As the head of BIU’s International Research Program on Adolescent Well-Being & Health, he is the person who conducts surveys here to provide comparative data for the World Health Organization’s Health Behavior among School-Age Children (HBSC) survey.
The BUI researcher said that from his first survey to today, Israeli youth live in a completely different world. From then, there were massive waves of immigrants from the former Soviet Union and Ethiopia, a different culture, two terror-filled intifadas, the murder of a prime minister, one disengagement, two wars and a surge of migrants.
Today, the Internet and smartphones, he said, have turned the world upside down.
“There are words today that never existed then. And today, at least Health Ministry senior officials don’t smoke at their meetings...
and the Education Ministry has recognized the importance of health. We learned how to make coalitions of partners and set up evidence-based policy and programs.”

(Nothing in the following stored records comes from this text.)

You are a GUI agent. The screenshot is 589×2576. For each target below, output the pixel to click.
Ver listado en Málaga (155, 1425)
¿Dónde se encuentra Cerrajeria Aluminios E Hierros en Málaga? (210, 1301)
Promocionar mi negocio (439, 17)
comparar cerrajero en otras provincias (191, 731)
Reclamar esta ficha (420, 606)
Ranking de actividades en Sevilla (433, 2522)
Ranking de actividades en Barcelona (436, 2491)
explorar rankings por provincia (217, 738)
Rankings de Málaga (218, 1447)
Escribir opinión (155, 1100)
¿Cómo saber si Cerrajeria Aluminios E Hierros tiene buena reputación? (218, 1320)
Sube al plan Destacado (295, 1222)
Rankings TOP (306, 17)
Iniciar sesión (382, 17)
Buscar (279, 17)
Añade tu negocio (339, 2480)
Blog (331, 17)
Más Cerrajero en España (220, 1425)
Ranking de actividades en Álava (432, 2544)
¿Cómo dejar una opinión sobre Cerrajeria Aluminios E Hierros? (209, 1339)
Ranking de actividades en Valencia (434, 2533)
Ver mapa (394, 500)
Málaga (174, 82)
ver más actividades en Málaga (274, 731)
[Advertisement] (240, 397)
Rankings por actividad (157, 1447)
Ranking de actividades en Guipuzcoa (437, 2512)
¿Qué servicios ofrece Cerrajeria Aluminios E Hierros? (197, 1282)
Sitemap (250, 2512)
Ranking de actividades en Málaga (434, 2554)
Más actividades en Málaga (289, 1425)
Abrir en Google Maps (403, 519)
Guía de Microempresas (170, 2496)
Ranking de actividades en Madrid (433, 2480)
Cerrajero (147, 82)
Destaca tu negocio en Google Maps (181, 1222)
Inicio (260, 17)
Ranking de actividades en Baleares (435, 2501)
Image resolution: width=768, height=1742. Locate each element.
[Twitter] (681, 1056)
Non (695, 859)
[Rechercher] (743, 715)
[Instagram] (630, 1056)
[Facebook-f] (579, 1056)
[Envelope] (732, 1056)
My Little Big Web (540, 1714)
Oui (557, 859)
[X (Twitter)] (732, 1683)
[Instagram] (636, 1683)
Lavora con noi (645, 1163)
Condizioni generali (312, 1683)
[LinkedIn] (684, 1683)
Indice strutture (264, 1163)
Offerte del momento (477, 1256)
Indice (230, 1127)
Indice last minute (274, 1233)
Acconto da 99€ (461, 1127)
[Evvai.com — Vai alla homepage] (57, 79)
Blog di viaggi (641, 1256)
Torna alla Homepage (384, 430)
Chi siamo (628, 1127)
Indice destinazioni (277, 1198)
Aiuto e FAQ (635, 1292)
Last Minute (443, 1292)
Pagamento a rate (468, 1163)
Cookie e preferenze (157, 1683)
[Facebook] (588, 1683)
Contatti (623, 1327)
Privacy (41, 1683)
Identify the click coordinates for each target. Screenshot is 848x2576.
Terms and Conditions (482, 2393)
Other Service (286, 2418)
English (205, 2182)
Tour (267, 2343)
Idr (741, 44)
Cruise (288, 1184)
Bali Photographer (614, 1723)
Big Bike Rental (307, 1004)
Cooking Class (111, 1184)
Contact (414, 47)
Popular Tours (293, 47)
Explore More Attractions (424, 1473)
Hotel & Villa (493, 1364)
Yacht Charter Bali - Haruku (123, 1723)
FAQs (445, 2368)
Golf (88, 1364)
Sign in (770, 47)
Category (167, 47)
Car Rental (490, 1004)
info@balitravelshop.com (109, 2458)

He agreed with Neuhauser that participatory health promotion is the way to go. As evidence, he cited an Internet campaign to fight the huge increase in binge drinking among teenagers that has even killed some.
At age 11, the rate of Israelis who have had five alcoholic drinks at once went in two years from 6% to 27%.
“Now we have reduced the higher figure by half. We must have been doing something right about content,” Harel-Fisch said.
“Taking an example from computer terminology, I saw that we have the hardware right, but we had to find the right software.”